Excerpts from a dataset:
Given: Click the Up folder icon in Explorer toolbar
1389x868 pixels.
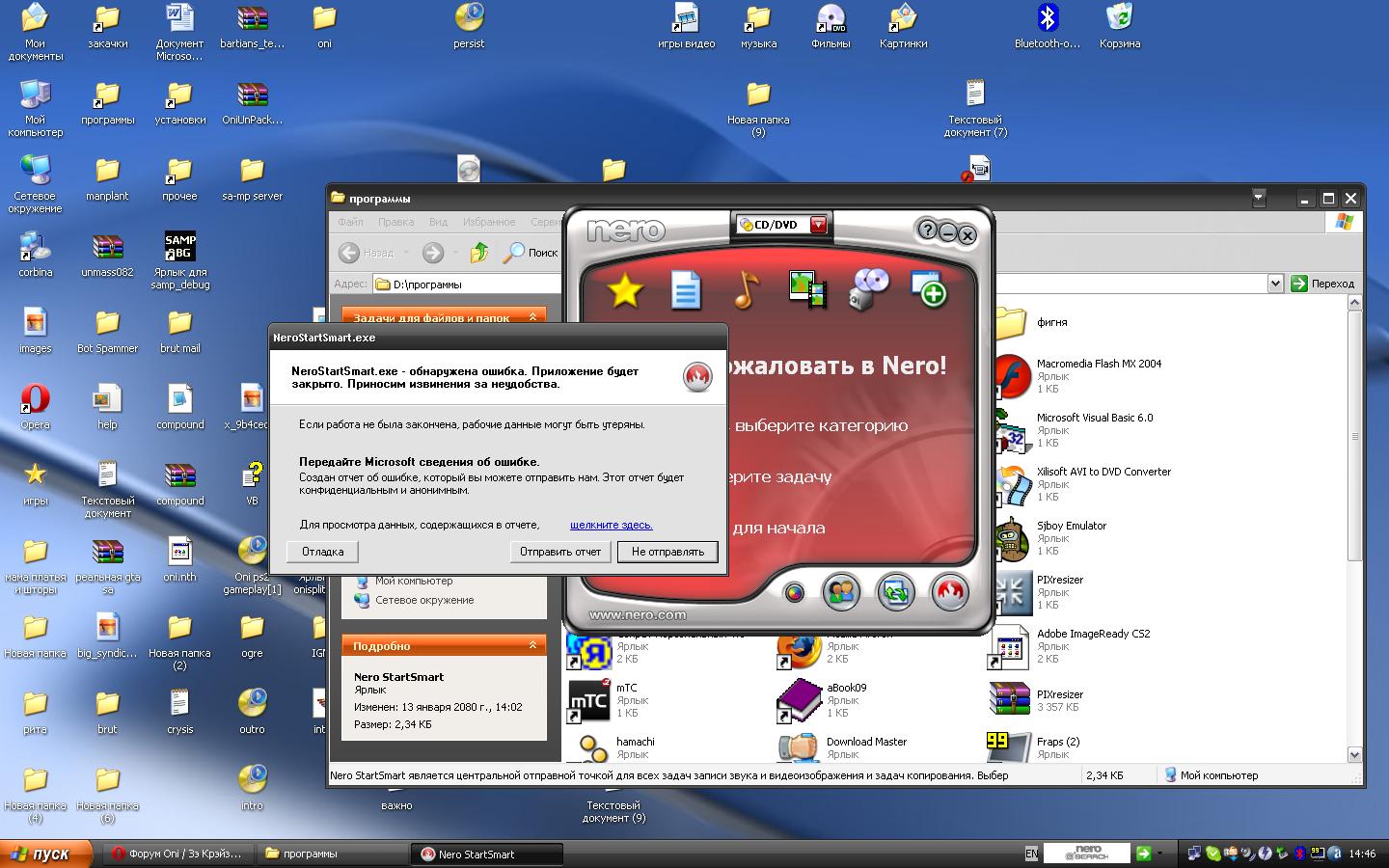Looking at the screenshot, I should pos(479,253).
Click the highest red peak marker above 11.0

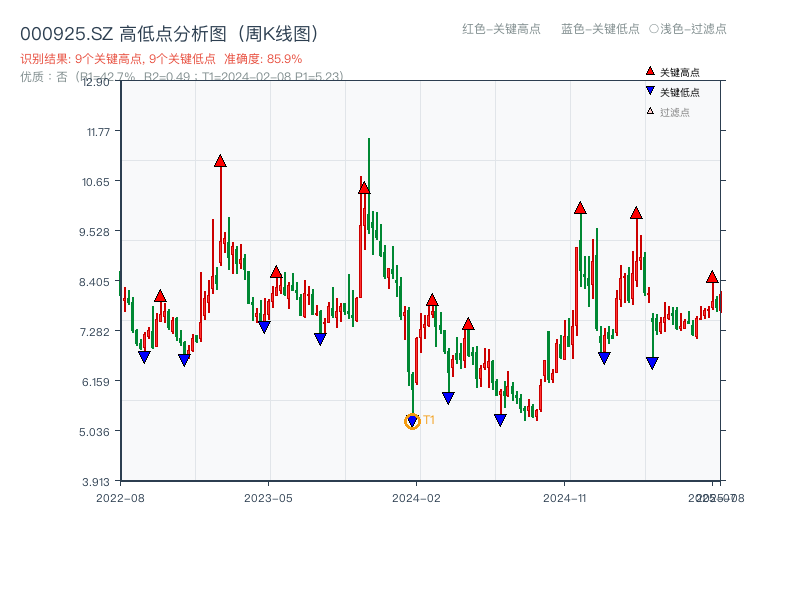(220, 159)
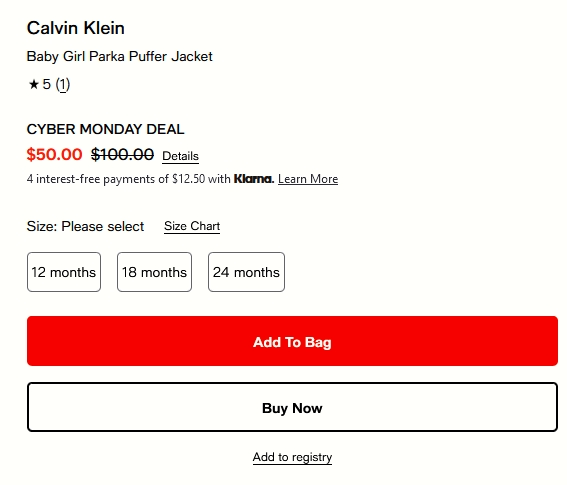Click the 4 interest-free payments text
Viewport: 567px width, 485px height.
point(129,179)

WORK INSTRUCTION: Write all the lines above out again exactly, minus the images.

OUTPUT OF THE EXERCISE:
Given: Click the Up folder icon in Explorer toolbar
1389x868 pixels.
Looking at the screenshot, I should pos(479,253).
Click the highest red peak marker above 11.0

(220, 159)
Click the 4 interest-free payments text
Viewport: 567px width, 485px height.
point(129,179)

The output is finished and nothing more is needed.